_Quoted passage_.

TS:  No, ... but I did ... find I had to go to some extra help.  At that time, I hadn't been doing much math and we had college algebra, which I had to go and get some extra help [in].  ... I guess it was [that] I was one of the few that was a veteran.  In fact, I took the entrance exam down in North Carolina, in one of the high schools, while I was still in the military.  ... I did have to go to summer school, because I didn't have; yes, what was it I didn't have? One of the math courses, I didn't have, and, at the same time, ... somebody gave me advice, I should ... go for the English [requirement] and take the Davis test.  Do they still do the Davis test?

DR:  No, I have not heard of that.

TS:  [laughter] Yes, it was all grammar.  ... The Davis tests, you had to pass that before you could even get out, ... [before] you go from a freshman to on up.  ... So, I went and took that during the summer and passed that all right. ... It was trigonometry that I didn't take in high school.  [laughter] So, I had to do that.  ... It did help, because I didn't have to worry about that English course, freshman English.  I didn't have to take it, and so, ... that helped.

DR:  Were there any classes that you really enjoyed?

TS:  No, the one I remember taking [was] "Western Civilization," and that was very [interesting].  It was kind of interesting, although you didn't really have the time to go into [it].  This professor had written a book that, of course, it was about different instances during the history, specifically, ... what happened at a certain time, but we never got much chance to go over that.  We were just with all the basic Western history stuff, history, and so, that one I remember quite a bit.  ... Some of my business law stuff, I remember that, but, other than that, you were dealing with mostly commuters.  They used to have a little building over there on the campus that we could go [to] and have our lunch, and that was okay. 

GF:  Did you find that you were more prepared for your business administration classes because you had the experience of being an accountant?

TS:  No, ... at that time, I wasn't.  I was just like a clerk, if I remember, but I think it did help to work at a job at the same time you were learning the stuff from the book.  The cost accounting and stuff like that, it did help. 

DR:  When you were working and going to school, was your wife staying home with the kids?

TS:  Yes, yes.  She didn't start working until the last kids were in, like, junior high.  ... My youngest, I think, was in junior high at that time.  Yes, she worked at the supermarket, in the customer service department, yes.

DR:  Do you remember anything about graduation?  Did you go to graduation?

TS:  Yes, it was ... one of the disappointments I [had].  They gave me the wrong, not the wrong diploma, they gave me a dummy diploma, for a guy [laughter] with the same [name].  His name was Tom Symanski and he didn't return a book to the library [laughter] and they got me mixed up with him.  So, that was kind of a [letdown].  You know, I wouldn't have minded if I hadn't returned a book, but it wasn't me.  [laughter]

GF:  Did you consider any other schools besides Rutgers?

_What you will do_. Resume the interview about college after military service, picking up after the last question shown. The records after this point are separate from the interview.

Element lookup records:

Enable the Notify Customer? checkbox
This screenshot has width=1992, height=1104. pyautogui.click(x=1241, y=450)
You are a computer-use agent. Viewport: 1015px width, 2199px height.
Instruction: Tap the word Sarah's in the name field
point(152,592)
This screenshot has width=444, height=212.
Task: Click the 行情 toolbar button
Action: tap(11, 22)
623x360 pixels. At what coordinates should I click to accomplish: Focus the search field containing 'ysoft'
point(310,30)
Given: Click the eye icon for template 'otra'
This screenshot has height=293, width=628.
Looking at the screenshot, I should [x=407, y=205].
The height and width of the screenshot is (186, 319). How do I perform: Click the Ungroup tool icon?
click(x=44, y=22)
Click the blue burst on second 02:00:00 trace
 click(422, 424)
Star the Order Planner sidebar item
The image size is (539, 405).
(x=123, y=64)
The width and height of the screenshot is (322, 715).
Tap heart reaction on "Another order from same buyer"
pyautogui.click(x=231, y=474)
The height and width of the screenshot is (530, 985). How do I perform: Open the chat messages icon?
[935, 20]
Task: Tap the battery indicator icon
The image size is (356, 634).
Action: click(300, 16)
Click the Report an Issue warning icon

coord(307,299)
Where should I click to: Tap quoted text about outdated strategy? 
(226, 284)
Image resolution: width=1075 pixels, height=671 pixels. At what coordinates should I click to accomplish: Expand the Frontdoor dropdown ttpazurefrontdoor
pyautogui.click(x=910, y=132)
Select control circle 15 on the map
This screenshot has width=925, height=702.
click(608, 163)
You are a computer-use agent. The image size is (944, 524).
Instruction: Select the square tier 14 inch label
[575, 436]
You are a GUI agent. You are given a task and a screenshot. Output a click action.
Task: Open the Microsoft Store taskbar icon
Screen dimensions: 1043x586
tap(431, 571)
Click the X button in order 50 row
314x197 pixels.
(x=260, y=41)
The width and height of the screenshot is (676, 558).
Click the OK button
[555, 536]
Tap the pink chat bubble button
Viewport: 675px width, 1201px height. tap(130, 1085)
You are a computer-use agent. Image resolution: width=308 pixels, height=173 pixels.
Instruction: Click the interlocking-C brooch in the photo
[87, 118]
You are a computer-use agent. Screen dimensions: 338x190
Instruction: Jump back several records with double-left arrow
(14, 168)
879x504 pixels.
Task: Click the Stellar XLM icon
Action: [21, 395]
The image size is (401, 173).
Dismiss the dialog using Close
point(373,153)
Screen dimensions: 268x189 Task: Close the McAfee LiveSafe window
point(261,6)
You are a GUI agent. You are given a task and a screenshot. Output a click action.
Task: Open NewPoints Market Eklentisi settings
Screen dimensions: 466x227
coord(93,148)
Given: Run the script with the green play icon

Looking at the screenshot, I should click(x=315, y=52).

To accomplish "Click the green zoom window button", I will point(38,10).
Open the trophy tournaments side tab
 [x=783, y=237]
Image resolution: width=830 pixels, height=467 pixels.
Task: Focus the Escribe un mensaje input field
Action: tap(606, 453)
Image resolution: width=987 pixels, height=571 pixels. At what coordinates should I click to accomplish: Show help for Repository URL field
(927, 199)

_Solved exercise_.
TS:  Yes, I thought of going away to a small school, but, then, when you saw the amount of money it was, and, plus, ... this was before I got married.  I was thinking of doing that, but, as it turned out, it worked out for the best to just commute to New Brunswick, yes.

GF:  You said there was not a very large student-veteran population.

TS:  Right.  At that time, there wasn't, no.

GF:  Did you know anybody else, at the time, that had returned from Korea and was now attending Rutgers?

TS:  No, I can't think of any.  In fact, most of the fellows that I still communicate with didn't go to college.  ... I think in New Jersey, we were well aware that that was one of the things you had to do, because the competition was so tough around here. 

GF:  Have you stayed in touch with anybody you met at Rutgers, such as professors or other students? 

TS:  No.  I worked with one of the accounting professors at the Raritan Arsenal.  He came in to be a consultant and I worked with him.  I remember him, but I'm sure he's probably long gone now, and, let's see, well, I still meet some of them that I graduated with, not many, though.  They're from all over the state. 

DR:  Have you ever gone to any reunions?

TS:  No.  I don't remember going to any reunions for that.  ... My wife and I used to go over to the Mason Gross [School of the Arts at Rutgers University] music place, for their free concerts they have over there, yes.  I haven't been over there much since. 

GF:  Have you been to Perth Amboy in the last ten years?

TS:  Oh, yes, I go there fairly often, yes.  Well, my parents' gravesite is in the St. Peter's Church yard, so, I go there quite often and see that it's taken care of, and then, on the way in, I stop in at my wife's gravesite in the cemetery, yes.  ... They have concerts there in the summer, every Sunday, and I usually contribute to that group and go in there, see a lot of people that I know from Perth Amboy.

GF:  You mentioned that you converted while you were in the service.  How did that come about?

TS:  Well, I knew that my wife's family would [prefer that].  I went to the junior prom with her and I know they weren't too pleased that I wasn't a Catholic and I knew that was going to be a problem.  So, I didn't go with her to the senior prom, but, then, while I was in the military, I thought, "Well, I [should convert]."  ... Actually, it's not very much different than the Episcopal [Church].  It's almost identical.  So, I figured I had the opportunity, in the period of time when I was in Camp Lejeune.  So, I would go over and I signed up and got ... everything done down inNorth Carolina.

GF:  Did you know your wife through high school?

TS:  Well, I met her in my junior year in high school.  That's when I first met her.  ... Her homeroom was next to mine.  She was with the "Cs" and the "Ds" and I was with the "Ss" and the "Ts."  [laughter] ... We still have reunions that we go to.

DR:  What did you do after graduation?  Is that when you worked for RCA?

TS:  You mean after college?

DR:  Yes, after college.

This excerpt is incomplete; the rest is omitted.